The five-year study, distilled in a report released last week, covered the full period of the Gillard government and ended around the time Tony Abbott’s government abolished carbon pricing.
In 2010, just over half the population thought climate change was human-induced and 40 per cent thought it was happening naturally. Four years on, less than 46 per cent thought humans caused climate change while those thinking it was natural, at 38.6 per cent, had barely changed.
In that final year of the survey, the authoritative Intergovernmental Panel on Climate Change published its most comprehensive report yet, a vast amount of incontrovertible evidence that human-induced global warming was proceeding apace and we were losing the battle to stop it.
For years Tony Abbott told a different story: that the climate battle was irrelevant, that carbon pricing was bad, that renewable energy blighted the landscape and threatened our health, that our economic future lay with King Coal.
And we believed him – enough at least to elect an Abbott government. So did his parliamentary colleagues until other factors, like dismal opinion polls, forced them to abandon him for Malcolm Turnbull, a man known to acknowledge the truth of the science.
Turnbull’s reluctance to make substantive climate policy changes reflects how deeply the Tony Abbott mindset is embedded in Coalition thinking. But he must eventually do so if he wants to rebuild Australia’s damaged international reputation.
In 2011 we were firmly ensconced in the global leadership group, courtesy of a suite of legislated measures to limit fossil fuel use and carbon pollution, support a growing renewable energy sector and encourage more carbon-friendly land management.
After we became the first and only country in the world to end carbon pricing in 2014, renewable investment dried up in the face of concerted attacks from key government quarters. In a remarkable, sustained act of political theatre, environment minister Greg Hunt represented all this as progress.
Ignorance of climate is a feature of another parallel universe, the Trans-Pacific Partnership, in which Australia (led by trade minister Andrew Robb) and 11 other countries negotiated a long-term Pacific-rim pact which makes not a single mention of climate change.
Irony of ironies: as the TPP mutual admiration society stretched hands (so to speak) across the great ocean, right under their noses Pacific islanders were losing their homelands to saltwater inundation. Climate change? Not in our back yards!
Fortunately not everyone is going backwards. Francesco Starace, CEO of the Italian energy giant Enel, observed last month that economics and technology have already closed the door on high-carbon energy. Reflecting this, the Australian renewables sector is rebounding.
Declining energy use and the steady shift to cleaner energy are making it easier for Australia to meet emissions targets. It’s almost irrelevant that the Emissions Reduction Fund is a budgetary dead weight that uses an unaccountable tendering process and lacks adequate pollution penalties.
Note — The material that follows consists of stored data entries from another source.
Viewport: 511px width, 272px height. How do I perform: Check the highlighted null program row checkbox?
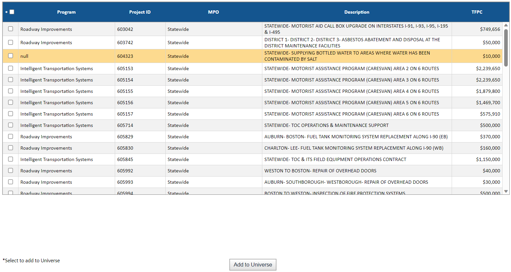[11, 56]
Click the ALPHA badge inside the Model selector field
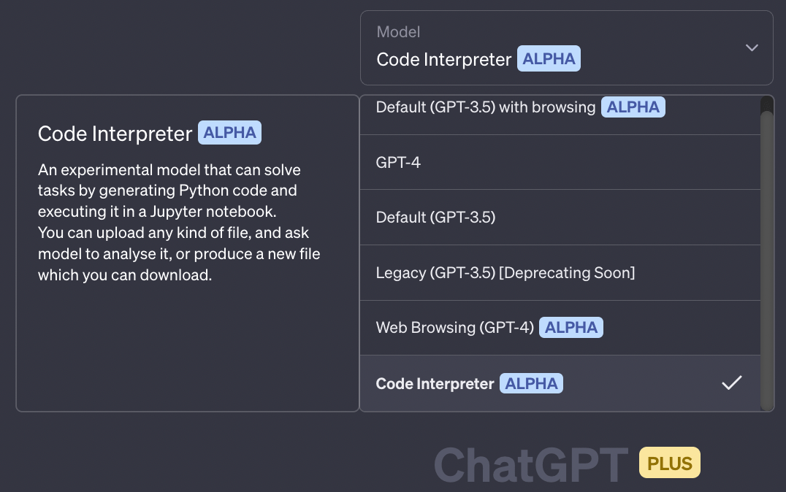This screenshot has height=492, width=786. pyautogui.click(x=549, y=58)

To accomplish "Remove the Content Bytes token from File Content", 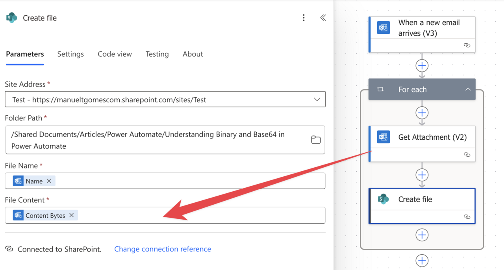I will click(x=71, y=215).

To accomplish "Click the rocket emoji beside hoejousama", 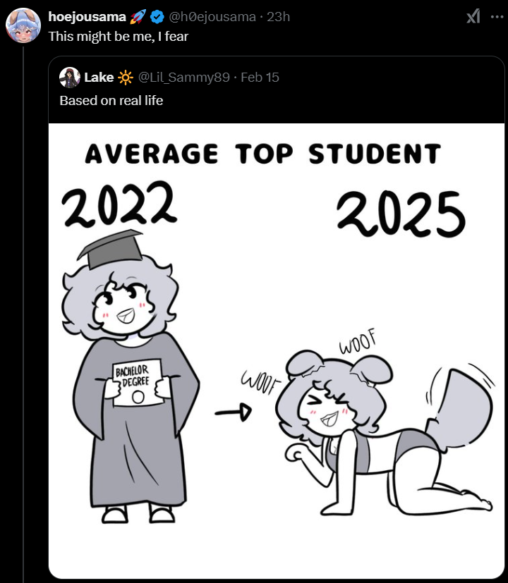I will [x=138, y=16].
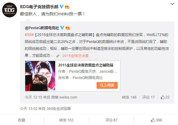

Almost irrelevant, but not quite. It matters that ineffectual measures and unambitious goals put Australia among also-rans at the Paris climate summit. Turnbull will be there and doubtless will want to be listened to, but he carries too much lead in the saddlebags to have much influence.
Throughout his six years as party leader, backed by other radical ideologues in the Coalition, Abbott consistently misrepresented climate change science as an imaginary problem for lesser mortals to agonise over while real men got on with running the country.
He rejected the unanimous advice of CSIRO, the chief scientist, the universities and the Australian Academy of Science about the perilous reality of human-induced warming, while encouraging one or two retired or sidelined scientists to infiltrate government ranks with alternative views.
Such hairy-chested individualism might look good on a bicycle, but in charge of the country it’s downright dangerous, and its missteps will cost us for some time yet. When we’ve learned what we can from those wasted years, we should put the Abbott era behind us for good.